(JOB): Reproduce every line of the items, requests included, from the start of the items down to the line containing "tap(566, 280)", both ends included. Multiply each coordinate in the answers by 2.45, round to whole numbers with halves rounded up, and omit the pictures.

Item-finding items:
Begin

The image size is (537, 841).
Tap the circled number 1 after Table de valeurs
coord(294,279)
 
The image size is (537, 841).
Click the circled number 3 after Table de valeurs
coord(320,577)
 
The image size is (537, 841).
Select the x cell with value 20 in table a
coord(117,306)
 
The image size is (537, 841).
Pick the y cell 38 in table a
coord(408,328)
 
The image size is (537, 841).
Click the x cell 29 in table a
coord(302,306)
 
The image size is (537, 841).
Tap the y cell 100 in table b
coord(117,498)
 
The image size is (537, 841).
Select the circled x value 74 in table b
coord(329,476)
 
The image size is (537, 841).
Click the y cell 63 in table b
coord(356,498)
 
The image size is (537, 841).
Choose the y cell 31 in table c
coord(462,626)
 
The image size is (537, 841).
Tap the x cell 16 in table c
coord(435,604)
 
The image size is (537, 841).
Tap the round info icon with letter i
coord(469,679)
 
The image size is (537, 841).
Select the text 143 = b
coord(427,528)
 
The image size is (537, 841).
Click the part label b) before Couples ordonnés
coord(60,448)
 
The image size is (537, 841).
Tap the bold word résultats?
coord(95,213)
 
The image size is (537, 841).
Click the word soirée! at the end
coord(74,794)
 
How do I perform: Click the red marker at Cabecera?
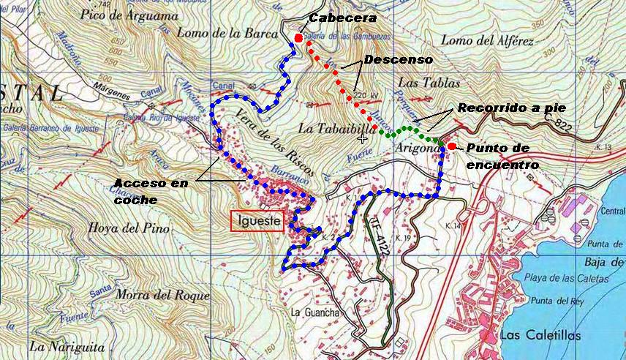tap(298, 38)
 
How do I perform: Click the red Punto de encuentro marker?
tap(452, 146)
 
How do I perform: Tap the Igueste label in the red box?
tap(257, 221)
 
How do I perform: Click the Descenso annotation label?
tap(398, 59)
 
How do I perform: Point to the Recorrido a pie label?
tap(511, 108)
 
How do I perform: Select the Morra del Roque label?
tap(161, 297)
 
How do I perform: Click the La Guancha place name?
tap(315, 312)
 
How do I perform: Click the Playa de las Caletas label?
tap(566, 280)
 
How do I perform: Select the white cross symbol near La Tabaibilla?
tap(363, 138)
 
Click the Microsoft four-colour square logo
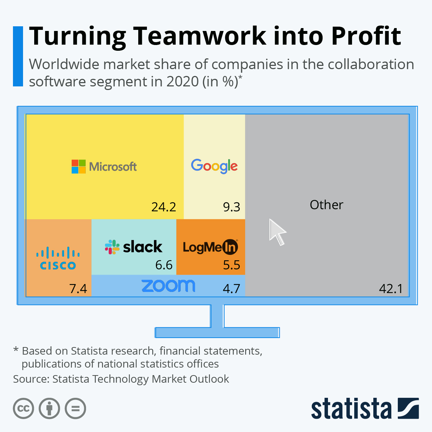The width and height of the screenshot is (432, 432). click(x=78, y=167)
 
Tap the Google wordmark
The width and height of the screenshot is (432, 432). click(x=214, y=166)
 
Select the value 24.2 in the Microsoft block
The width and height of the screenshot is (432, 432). click(x=164, y=207)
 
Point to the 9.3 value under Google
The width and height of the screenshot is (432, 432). click(x=231, y=207)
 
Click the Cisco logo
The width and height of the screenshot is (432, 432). click(x=58, y=259)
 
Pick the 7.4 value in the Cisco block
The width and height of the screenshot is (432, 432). click(x=78, y=288)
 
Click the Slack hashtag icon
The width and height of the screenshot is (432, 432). click(x=112, y=247)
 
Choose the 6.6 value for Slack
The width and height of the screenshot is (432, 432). click(x=164, y=265)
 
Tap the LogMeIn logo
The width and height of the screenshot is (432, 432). click(x=210, y=247)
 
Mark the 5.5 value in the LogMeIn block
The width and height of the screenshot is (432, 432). click(x=231, y=265)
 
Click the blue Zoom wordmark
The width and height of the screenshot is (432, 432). click(x=168, y=286)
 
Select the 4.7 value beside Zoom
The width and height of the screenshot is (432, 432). click(x=231, y=288)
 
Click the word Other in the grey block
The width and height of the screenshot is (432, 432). click(x=327, y=205)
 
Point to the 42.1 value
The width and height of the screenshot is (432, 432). click(x=391, y=288)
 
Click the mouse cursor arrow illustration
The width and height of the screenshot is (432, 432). click(x=277, y=232)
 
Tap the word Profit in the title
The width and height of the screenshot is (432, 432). click(x=366, y=36)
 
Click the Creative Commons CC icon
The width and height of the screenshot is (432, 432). click(x=23, y=409)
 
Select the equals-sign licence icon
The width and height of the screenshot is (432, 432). click(x=75, y=409)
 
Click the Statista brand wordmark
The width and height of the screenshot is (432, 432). click(x=351, y=409)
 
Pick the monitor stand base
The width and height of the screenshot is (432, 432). click(x=217, y=332)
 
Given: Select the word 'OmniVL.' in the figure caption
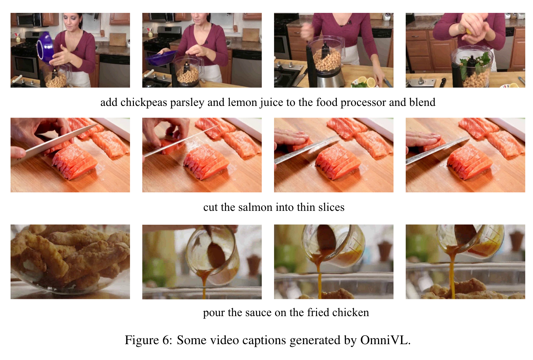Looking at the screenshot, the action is click(386, 340).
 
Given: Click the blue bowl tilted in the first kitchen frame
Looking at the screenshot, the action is click(45, 48).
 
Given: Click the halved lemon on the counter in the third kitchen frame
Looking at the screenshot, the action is click(371, 82).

End

(COMPLETE ANSWER):
The image size is (537, 841).
Tap the circled number 1 after Table de valeurs
coord(720,684)
 
The image size is (537, 841).
Click the circled number 3 after Table de valeurs
coord(784,1414)
 
The image size is (537, 841).
Select the x cell with value 20 in table a
coord(287,750)
 
The image size is (537, 841).
Pick the y cell 38 in table a
coord(1000,804)
 
The image size is (537, 841).
Click the x cell 29 in table a
coord(740,750)
 
The image size is (537, 841).
Tap the y cell 100 in table b
coord(287,1220)
 
The image size is (537, 841).
Select the circled x value 74 in table b
coord(806,1166)
 
The image size is (537, 841).
Click the y cell 63 in table b
coord(872,1220)
 
The image size is (537, 841).
Choose the y cell 31 in table c
coord(1132,1534)
 
The image size is (537, 841).
Tap the x cell 16 in table c
coord(1066,1480)
 
The image size is (537, 841).
Tap the round info icon with letter i
coord(1149,1664)
 
The image size is (537, 841).
Select the text 143 = b
coord(1046,1294)
 
The image size is (537, 841).
Click the part label b) before Couples ordonnés
coord(147,1098)
 
The image size is (537, 841).
Tap the bold word résultats?
coord(233,522)
 
The image size is (537, 841).
Click the word soirée! at the end
coord(181,1945)
 
How do I perform: Click the red marker at Cabecera?
tap(730, 93)
 
How do I perform: Click the red Punto de encuentro marker?
tap(1107, 358)
 
How do I perform: Tap the Igueste label in the red box?
tap(630, 541)
 
How do I perform: Click the Descenso annotation label?
tap(975, 145)
 
How do I perform: Point to the Recorrido a pie label?
tap(1252, 265)
 
How do I perform: Select the Morra del Roque label?
tap(394, 728)
 
How do I perform: Click the La Guancha place name?
tap(772, 764)
 
How do I perform: Click the Playa de las Caletas label?
tap(1387, 686)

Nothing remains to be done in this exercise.